══ SOURCE TEXT ══

I will say that the Russians were the only ones to put women in their monuments as fighters and not just grieving for men like here. That shows the different ideas about women in Catholic countries like Poland or Italy. However, Russia is the one place I've been to where men won't sit on trains or buses if women are standing. This, of course, is great because it means more seats for men who don't obey that rule.

Here is the only piece of the Warsaw Ghetto wall that is still remaining. I had to double check this because when I got there I couldn't believe it was just part of someone's yard and not a monument, but this is it. On the other side they've got a plaque.
This is an exhibit in the Warsaw uprising museum (not to be confused with the 1943 Warsaw ghetto uprising) on Wladyslaw Szpilman who is played by Adrian Brody in the Pianist.
After Warsaw was destroyed following the uprising, a few people like him lived in the rubble. They called them the Warsaw Robinsons like Robinson Crusoe.
Oddly, speaking of Russians, the most popular Pierogi is called the Ruskie. It has cheese and potato and sometimes like here a little bacon. That really is the best, eventhough I did have the ones with lentils, or cabbage, or buckwheat groats, or dried mushrooms. I found it interesting that they don't always give you sour cream like in the U.S. They do put fried onions, melted butter, or bacon bits on top.

As to why this variety is called Ruskie, I don't know. The pierogi itself must have come from China as it is a dumpling. It probably would have reached eastern europe then through mongol control of Russia. But why potato and cheese is called Russian, I don't know.

Monday, July 27, 2009

The seven bridges of Kaliningrad

I made a brief stop in Kaliningrad before going to Poland, and the only thing I will mention about it is this nerdy math problem. Some total nerd wants me to talk about it so I gave in to her badgering.

═══
══ MATERIAL ══

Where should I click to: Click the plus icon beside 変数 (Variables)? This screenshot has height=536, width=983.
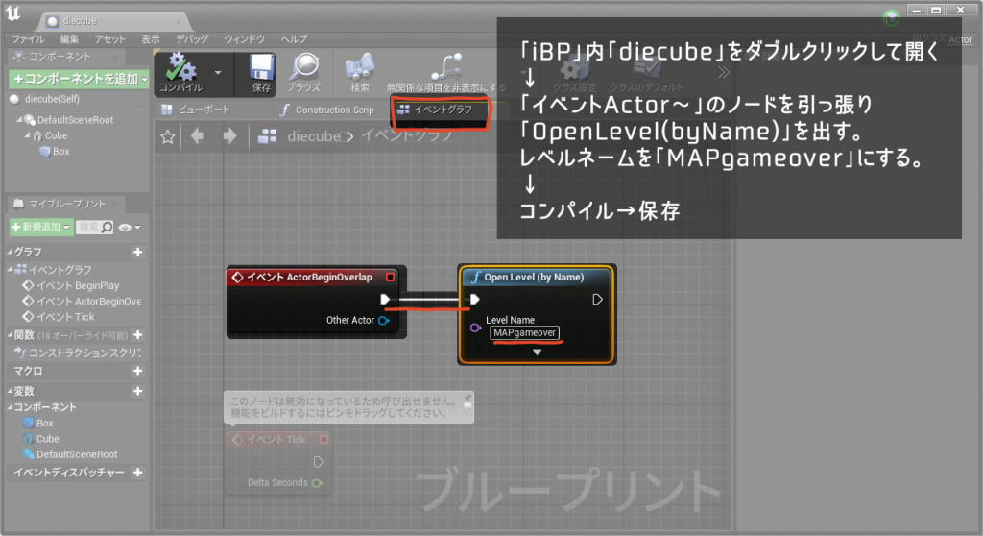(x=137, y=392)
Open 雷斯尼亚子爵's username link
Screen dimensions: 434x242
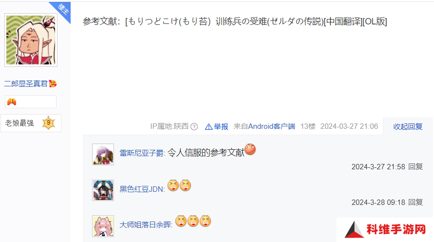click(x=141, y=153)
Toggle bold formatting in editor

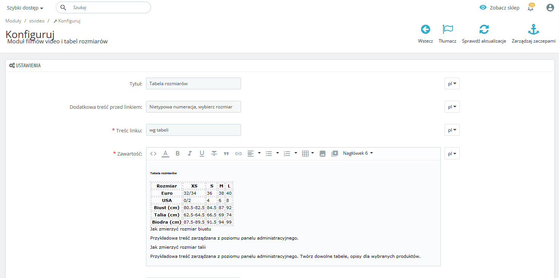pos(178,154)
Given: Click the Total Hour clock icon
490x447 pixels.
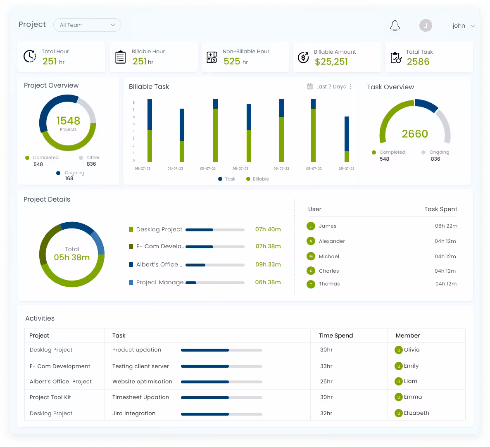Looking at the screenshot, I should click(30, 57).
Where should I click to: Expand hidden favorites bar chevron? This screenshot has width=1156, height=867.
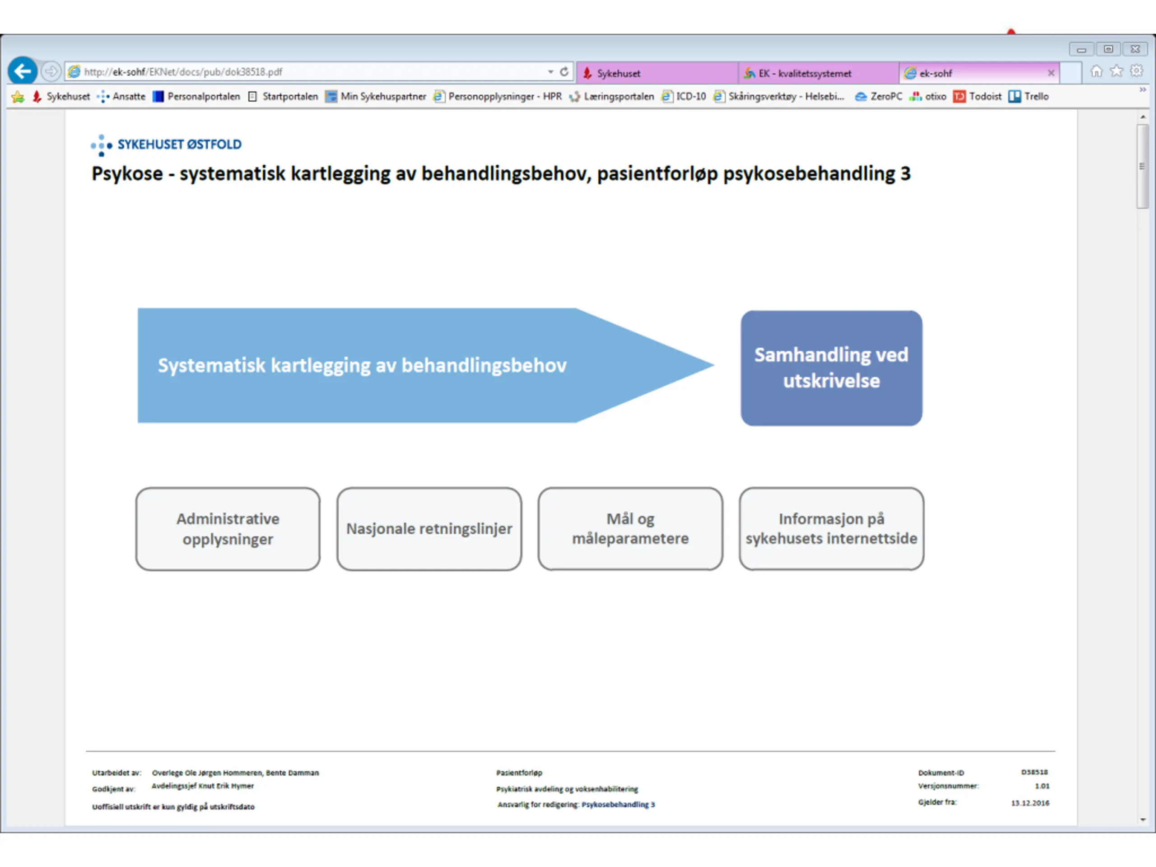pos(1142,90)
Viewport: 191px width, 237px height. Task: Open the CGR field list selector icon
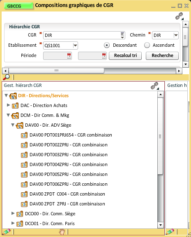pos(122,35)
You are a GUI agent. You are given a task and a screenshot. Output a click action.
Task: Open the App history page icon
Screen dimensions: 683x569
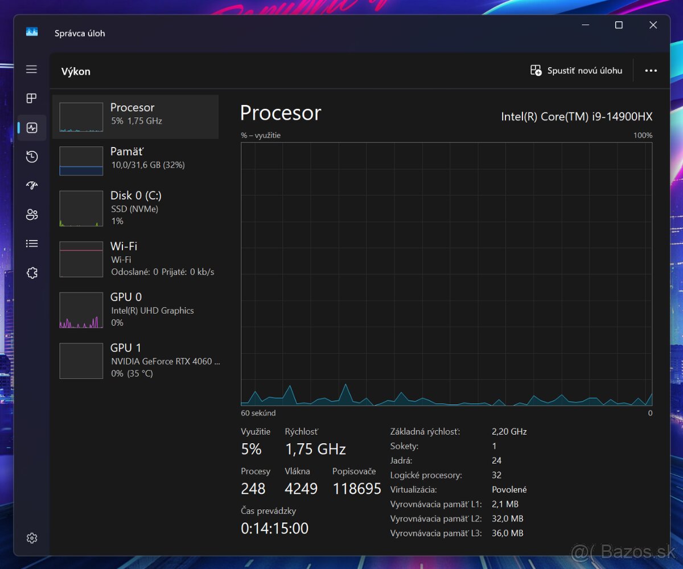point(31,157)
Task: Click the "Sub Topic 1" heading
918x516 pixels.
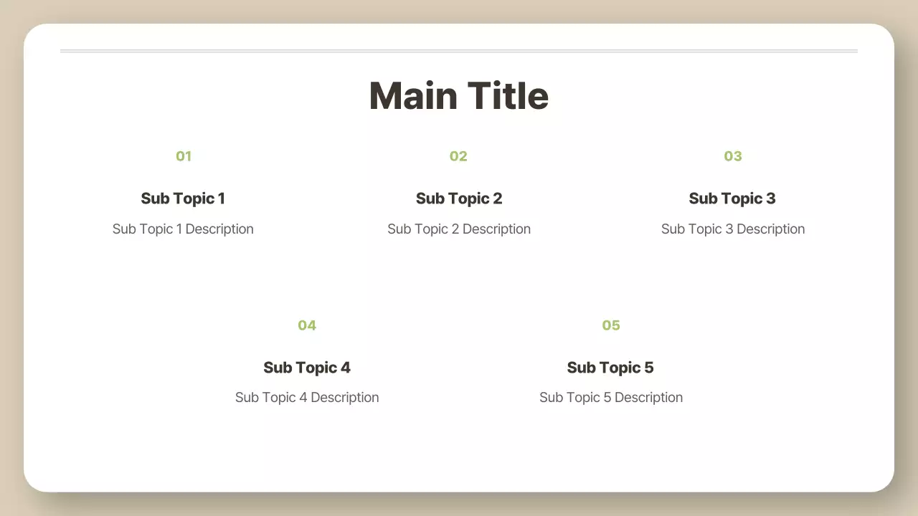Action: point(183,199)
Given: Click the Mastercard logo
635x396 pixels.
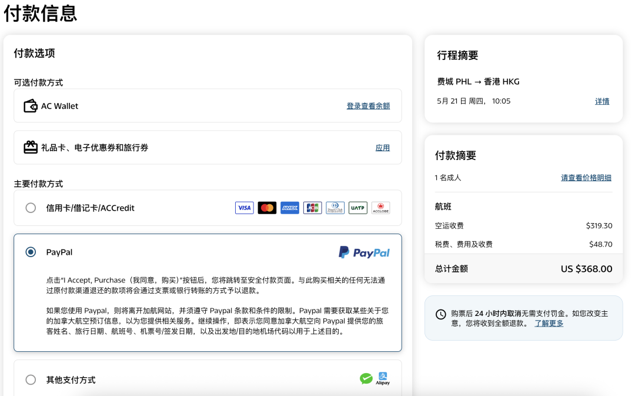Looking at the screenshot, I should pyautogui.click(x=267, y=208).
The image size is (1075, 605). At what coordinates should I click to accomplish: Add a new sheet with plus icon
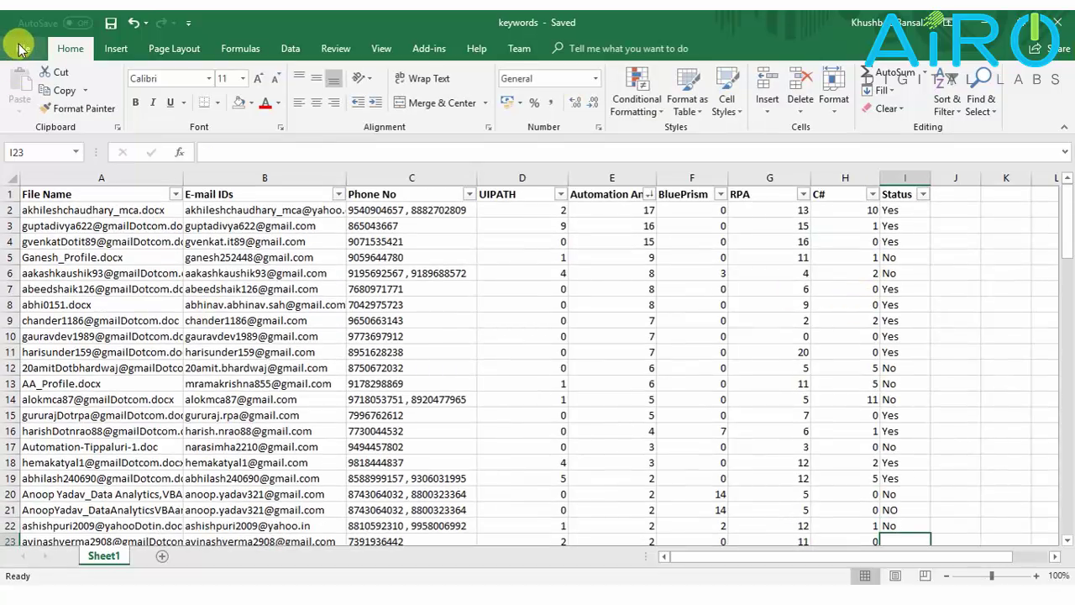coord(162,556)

═══

* _TASK INSTRUCTIONS_
[1] In the travel post about Warsaw and Kaliningrad, what name is given to the most popular pierogi?
[2] Continue the travel post about Warsaw and Kaliningrad from where it stops.

* _EXPECTED ANSWERS_
[1] The Ruskie.

[2]
Kaliningrad used to have seven bridges, only two remain. The problem is could you walk through the city and cross over all seven of them (completely, not half way and then retreating) only once. They were laid out like this.

This problem was first solved by the Swiss Mathmatician Leonhard Euler.

Why am I calling it Kaliningrad and not Konigsberg its original name? Well, unlike Leningrad, it is still named after Mikhail Kalinin.
This is despite the fact that Kalinin was one of the most loyal Stalinists. He even allowed is own wife to be arrested and sent to a labor camp. She was thrown naked into a freezing cellar, beaten and forced to change her testimony that she was a rightist spy. (I would never do this to kendra.) Anyway, it is better than naming a city after a king.

Friday, July 24, 2009

Leningrad on the other hand

This mosaic of Lenin, while not an artistic achievement, at least is in the Finland Station, where Lenin returned to Russia from Switzerland in a sealed boxcar in April of 1917.

Here is a statue of Lenin outside the Smolny Instutitute, a 19th century palace for the "Society for the Education of Noble Maidens" which served as the Bolshevick headquarters during the revolution. These images are fine because they are historical. To have a mosaic of tractors harvesting wheat in a moscow subway is just dumb.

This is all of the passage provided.